После вчерашнего ненастья погода не установилась; воздух был пронизан лучами яркого зимнего солнца, в сиянии которого разбросанные по склонам и долинам селения сверкали ослепительной белизной. По морю быстро пробегали полосы дождя; темные вершины стояли, закутавшись в плащи туманов, как угрюмые гидальго. На фоне этих декораций узкие галереи между парапетами стен, ущелья бойниц, глубокие дворы бастионов, каменные лестницы и мрачные, зигзагообразные пролеты въездных ворот казались взятыми из рыцарской баллады. От одних из ворот к городу спускалась двойная лента стены — укрепленный проход протяженностью в несколько сот метров, соединяющий Хибральфаро с Алькасабой, резиденцией каидов, расположенной на вершине менее высокого холма.
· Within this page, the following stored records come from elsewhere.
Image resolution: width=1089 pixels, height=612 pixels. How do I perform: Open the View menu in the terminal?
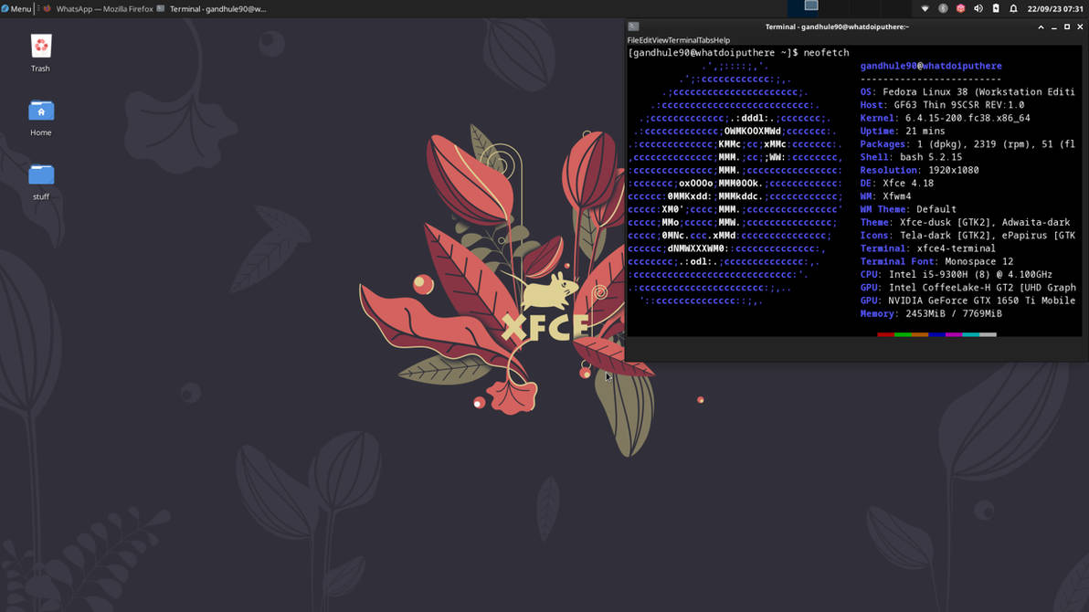(651, 41)
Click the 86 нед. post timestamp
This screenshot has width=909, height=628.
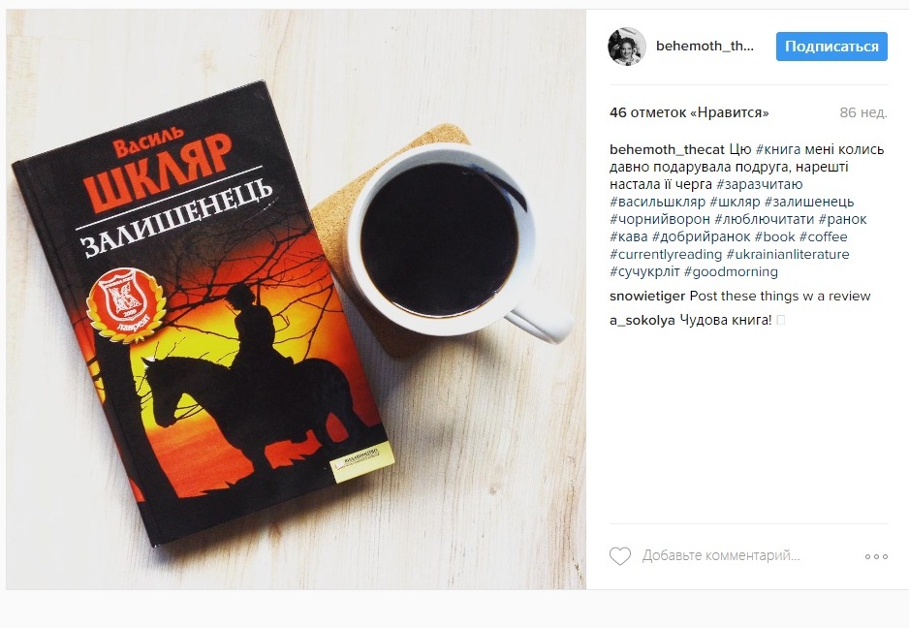(x=863, y=112)
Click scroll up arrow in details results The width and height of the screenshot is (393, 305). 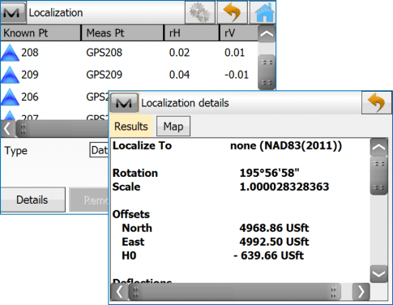click(x=379, y=148)
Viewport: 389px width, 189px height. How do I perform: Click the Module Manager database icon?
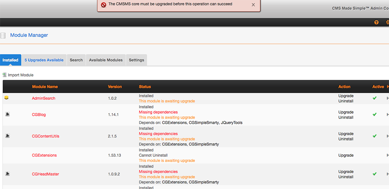click(3, 35)
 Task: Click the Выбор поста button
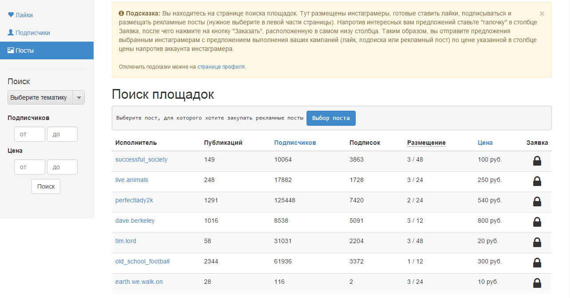point(331,118)
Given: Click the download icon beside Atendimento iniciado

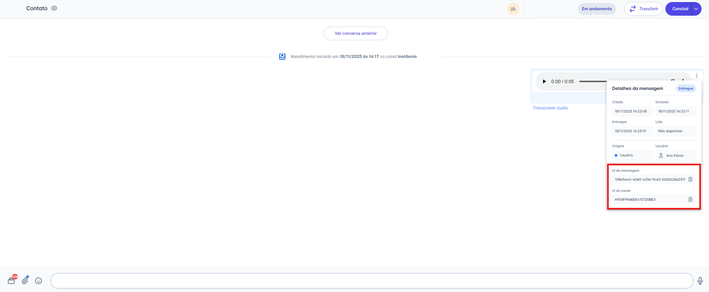Looking at the screenshot, I should (282, 57).
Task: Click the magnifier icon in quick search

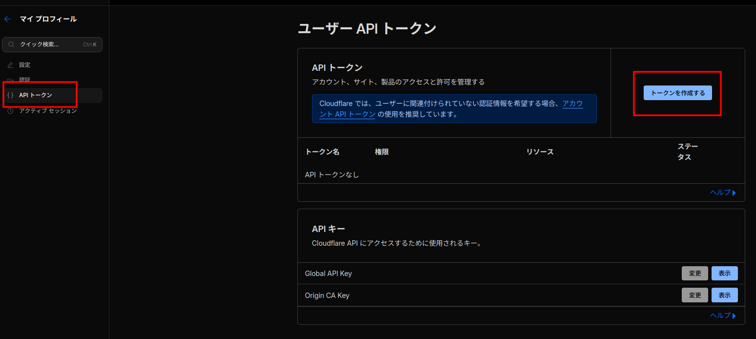Action: pyautogui.click(x=11, y=44)
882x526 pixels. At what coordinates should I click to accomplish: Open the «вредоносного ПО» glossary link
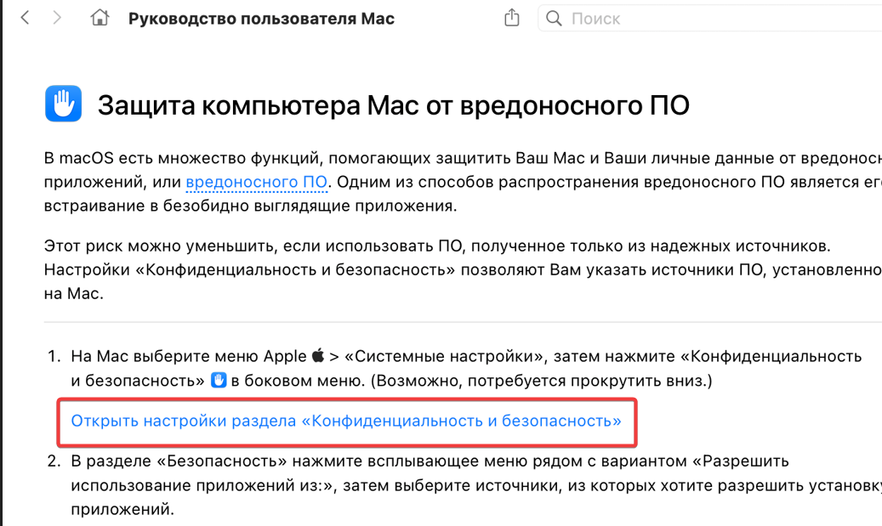tap(255, 182)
Еще в тридцатых годах Алькасаба был самым нищим районом Малаги, заселенным местными цыганами. На снимках периода реконструкции, помещенных в одном из залов музея, изображены нагромождения сараев и клетушек, которые, словно ласточкины гнезда, облепляли корпуса домов и плотно заполняли границы старых укреплений. После удаления этих наростов дневной свет снова увидали прекрасные павильоны гаремов, парки с облицованными мрамором водоемами, тенистые галереи, каменные решетки окон, искусно сплетенные в виде растительных орнаментов. Дворец представляет собой наполовину сад, наполовину дом. Расположенный на разных уровнях, он составляет настоящий лабиринт дворов, крытых галерей, залов с колоннадами, переходящих в открытые дворики, покоев с ажурными стенами. Снаружи его окружает крепкий панцирь каменной стены, а путь к нему лежит через ряд ворот в крепостных башнях; внутреннее же убранство дворца должно было служить не укреплению власти, а наслаждению ею. В Хибральфаро и Алькасабе проявляются две стороны арабского господства — сила и мягкость. Это обычный порядок вещей — завоеватель под защитой вооруженной стражи наслаждается плодами победы. Важен способ, коим он это делает. Мавры оставили на испанской земле памятники изысканной культуры, утонченного вкуса, продемонстрировали образ жизни, по сравнению с которым обычаи Европы того времени казались грубоватыми. Может быть, этот иберийский черенок ислама имел шансы развиться в универсальную цивилизацию, которая стала бы гордостью мира?